In our Maryland home, many beloved animal companions passed on: HD, Homer, Shelby, Liza. Each worthy of many stories. We never buried any of our animals in the garden of that home. We keep all of them, cremated, in decorative boxes. Boxes that are packed and ready to moved with us to our next home. While on many occasions, the beloved declared that she would live in that house until she died, the neighbors, the town mayor with the silent consent of the council, conspired to force us from our home. So while our memories will always be of Shelby and Homer cavorting in the back yard, they will come with us, in our minds, and in our boxes. We hold close what we do not want to lose. We refuse to let houses have more of us than they deserve. Only in retrospect do I understand the wisdom of these decisions.

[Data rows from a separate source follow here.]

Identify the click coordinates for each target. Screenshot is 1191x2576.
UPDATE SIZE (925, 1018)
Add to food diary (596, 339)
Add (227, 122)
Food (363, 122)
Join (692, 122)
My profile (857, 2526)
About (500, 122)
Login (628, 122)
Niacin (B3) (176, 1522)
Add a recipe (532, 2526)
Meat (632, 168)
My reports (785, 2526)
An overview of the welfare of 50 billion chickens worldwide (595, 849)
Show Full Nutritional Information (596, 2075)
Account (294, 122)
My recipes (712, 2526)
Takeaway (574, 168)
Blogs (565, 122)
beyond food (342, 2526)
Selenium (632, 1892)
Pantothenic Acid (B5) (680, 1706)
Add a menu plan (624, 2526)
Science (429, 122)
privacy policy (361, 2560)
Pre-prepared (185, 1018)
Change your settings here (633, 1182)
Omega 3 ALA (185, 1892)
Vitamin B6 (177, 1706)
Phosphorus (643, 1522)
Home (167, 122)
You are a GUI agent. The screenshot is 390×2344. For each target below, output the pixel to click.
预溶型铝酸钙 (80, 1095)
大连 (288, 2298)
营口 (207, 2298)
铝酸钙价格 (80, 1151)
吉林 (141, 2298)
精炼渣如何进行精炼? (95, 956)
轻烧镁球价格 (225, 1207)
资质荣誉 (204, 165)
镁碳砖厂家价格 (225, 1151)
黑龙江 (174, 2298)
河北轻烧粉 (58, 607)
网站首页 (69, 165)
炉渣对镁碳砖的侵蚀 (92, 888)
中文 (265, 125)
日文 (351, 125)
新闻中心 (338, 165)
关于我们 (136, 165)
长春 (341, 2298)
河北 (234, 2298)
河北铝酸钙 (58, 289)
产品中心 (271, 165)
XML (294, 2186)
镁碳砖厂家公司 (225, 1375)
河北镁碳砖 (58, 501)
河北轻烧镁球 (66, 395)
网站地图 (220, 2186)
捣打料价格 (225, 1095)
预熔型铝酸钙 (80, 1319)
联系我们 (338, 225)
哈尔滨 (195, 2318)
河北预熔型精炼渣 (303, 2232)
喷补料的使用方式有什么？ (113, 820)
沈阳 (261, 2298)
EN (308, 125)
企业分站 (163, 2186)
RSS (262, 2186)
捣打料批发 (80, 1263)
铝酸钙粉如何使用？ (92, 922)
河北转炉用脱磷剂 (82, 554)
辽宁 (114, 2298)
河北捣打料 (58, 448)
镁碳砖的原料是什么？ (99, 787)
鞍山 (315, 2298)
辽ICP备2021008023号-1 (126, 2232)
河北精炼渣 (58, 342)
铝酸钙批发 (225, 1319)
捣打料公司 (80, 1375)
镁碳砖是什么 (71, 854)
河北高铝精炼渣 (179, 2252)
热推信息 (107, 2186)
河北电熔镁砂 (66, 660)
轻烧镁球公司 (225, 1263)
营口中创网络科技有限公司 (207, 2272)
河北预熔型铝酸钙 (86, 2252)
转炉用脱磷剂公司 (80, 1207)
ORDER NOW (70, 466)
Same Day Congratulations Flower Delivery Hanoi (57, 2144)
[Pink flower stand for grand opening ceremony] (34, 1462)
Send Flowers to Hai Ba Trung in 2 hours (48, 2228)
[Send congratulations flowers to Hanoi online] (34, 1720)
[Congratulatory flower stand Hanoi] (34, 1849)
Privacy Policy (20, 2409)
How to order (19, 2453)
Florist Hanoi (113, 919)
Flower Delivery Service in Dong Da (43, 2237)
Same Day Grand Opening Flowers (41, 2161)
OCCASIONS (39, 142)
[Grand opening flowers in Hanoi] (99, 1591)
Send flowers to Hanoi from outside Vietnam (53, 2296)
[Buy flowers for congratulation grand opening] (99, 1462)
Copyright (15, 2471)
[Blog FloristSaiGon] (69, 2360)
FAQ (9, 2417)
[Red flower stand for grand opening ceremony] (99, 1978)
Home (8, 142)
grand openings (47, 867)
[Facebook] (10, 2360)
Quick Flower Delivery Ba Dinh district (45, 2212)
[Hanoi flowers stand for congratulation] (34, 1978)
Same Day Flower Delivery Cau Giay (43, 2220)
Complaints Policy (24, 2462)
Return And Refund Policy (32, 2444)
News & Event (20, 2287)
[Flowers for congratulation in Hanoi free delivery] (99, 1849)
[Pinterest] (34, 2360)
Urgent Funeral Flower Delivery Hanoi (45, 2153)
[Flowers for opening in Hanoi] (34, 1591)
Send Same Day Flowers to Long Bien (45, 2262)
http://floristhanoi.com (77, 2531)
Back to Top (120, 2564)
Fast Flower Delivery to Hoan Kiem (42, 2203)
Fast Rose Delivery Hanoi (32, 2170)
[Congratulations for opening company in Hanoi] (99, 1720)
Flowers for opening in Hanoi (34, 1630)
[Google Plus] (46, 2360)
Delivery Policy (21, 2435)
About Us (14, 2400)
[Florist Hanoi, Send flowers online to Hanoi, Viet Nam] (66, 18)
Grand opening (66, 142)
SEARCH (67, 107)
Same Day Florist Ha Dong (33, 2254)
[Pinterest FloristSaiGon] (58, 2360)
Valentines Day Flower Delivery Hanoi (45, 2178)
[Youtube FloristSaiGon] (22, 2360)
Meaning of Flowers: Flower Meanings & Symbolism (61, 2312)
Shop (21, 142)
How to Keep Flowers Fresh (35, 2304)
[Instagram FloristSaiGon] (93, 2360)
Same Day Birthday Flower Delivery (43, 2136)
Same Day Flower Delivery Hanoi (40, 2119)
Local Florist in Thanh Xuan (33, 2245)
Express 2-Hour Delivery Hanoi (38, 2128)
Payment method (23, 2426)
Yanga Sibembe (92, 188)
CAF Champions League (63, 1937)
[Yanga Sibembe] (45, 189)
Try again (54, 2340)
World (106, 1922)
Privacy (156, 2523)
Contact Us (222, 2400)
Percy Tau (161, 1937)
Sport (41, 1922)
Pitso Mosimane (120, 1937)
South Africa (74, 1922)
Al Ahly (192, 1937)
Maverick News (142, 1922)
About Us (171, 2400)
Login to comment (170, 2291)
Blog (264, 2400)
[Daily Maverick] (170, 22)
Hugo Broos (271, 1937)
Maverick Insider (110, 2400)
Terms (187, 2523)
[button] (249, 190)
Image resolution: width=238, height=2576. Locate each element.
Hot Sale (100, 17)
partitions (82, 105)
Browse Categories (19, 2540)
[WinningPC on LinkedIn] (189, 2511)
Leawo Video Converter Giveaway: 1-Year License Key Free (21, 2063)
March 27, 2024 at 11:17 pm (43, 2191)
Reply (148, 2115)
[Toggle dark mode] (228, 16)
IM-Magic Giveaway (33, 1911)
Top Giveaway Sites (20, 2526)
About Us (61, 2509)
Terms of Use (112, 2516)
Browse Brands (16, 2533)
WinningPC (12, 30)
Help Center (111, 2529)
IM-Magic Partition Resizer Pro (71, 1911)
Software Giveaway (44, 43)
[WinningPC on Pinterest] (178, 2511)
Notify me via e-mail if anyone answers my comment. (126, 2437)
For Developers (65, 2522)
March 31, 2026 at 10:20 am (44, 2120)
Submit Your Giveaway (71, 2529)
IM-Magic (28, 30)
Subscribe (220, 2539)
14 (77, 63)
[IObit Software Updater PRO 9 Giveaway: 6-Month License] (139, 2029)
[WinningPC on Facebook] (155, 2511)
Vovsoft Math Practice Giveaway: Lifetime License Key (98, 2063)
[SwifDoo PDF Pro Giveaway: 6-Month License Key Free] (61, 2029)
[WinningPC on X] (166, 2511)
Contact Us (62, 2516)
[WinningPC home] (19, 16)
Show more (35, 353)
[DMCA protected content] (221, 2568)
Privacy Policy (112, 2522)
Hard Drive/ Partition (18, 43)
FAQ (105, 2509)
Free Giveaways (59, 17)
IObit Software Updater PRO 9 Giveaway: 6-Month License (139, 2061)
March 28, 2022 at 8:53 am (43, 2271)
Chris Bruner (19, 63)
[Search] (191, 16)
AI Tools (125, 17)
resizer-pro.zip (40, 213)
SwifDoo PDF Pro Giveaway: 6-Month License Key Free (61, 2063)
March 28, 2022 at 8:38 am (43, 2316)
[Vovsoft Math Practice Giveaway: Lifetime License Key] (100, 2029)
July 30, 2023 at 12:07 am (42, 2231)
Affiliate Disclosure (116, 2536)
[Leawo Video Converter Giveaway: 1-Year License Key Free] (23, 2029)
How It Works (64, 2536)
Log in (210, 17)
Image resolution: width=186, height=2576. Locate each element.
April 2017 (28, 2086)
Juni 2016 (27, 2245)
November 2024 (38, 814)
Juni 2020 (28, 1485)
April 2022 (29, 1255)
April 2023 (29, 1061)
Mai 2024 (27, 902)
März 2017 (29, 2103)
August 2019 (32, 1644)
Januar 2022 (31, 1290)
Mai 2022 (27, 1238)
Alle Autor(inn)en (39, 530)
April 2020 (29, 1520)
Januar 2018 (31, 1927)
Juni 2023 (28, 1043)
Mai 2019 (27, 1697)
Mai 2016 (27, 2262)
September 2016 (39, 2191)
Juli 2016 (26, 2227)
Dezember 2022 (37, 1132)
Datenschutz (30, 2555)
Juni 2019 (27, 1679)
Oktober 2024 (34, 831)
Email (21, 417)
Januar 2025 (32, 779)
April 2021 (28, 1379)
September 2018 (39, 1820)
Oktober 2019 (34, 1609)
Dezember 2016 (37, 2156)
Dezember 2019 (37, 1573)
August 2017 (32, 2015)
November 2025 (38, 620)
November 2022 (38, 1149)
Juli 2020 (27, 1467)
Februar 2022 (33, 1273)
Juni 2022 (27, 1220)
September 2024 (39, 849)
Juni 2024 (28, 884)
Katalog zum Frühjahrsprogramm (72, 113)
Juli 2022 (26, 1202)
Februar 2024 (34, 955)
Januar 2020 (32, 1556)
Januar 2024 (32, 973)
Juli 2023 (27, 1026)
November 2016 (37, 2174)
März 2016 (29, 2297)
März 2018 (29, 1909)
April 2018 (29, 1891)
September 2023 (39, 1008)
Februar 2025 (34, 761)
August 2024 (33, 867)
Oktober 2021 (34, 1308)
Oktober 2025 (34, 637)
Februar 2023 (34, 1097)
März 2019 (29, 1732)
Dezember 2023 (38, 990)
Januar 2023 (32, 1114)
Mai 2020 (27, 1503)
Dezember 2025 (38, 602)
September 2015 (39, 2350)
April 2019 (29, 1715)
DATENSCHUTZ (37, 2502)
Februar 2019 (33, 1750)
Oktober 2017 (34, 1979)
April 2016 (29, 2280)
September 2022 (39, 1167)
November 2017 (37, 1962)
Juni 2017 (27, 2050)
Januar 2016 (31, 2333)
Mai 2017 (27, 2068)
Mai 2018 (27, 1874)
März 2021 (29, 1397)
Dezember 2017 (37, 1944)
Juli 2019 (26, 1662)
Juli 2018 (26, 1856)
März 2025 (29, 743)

Yet the house, the yard, retains one thing that I cannot move. One thing I must leave in Maryland. It fills me with regret. A hydrangea. A gift from a dear friend when I was accepted into the MFA at the University of Maryland. When it arrived, it was in a small pot. We planted it in the back yard where it grew and grew. There are many hydrangea in the yard, but this one always had the most flowers. In August, it would droop from the weight of its blooms. I love this plant. I means everything to me. A beacon of friendship, a promise of poetry with a central role in my life, an object of beauty that seems like it will bloom forever and thrive. This plant always thrived. Wet or dry, sunny or overcast, hot and humid, cool and chilly, this hydrangea thrived. If only we all could be like this plant: rooted, growing, blooming.
Leaving this hydrangea fills me with sadness. If I could, I would dig it up, bring it with me. Carry it with me like the other things we brought to Michigan: clothes, beloved books, a pile of stuff dog toys. I would like a living talisman to carry with me reminding me of friendship, love, poetry, but I had to leave it behind. This hydrangea is the one thing I regret leaving in Maryland.
I hope that some other plant will grow and blossom in my life, though we will never bury our animals in the yard of a place we call home. Home is too fragile, too tentative, too subject to the vagaries of the world. Too many people lose their homes to bigots and bullies, to changes in the nation, to a rise of nationalism, to catastrophic climate events, to conditions beyond their control. Home is something we have for a moment, something we can lose in the blink of an eye. Still, I hope for a plant that says home. I hope for a space where I can re-remember, relearn, reencounter friendship, poetry, beauty, and love again.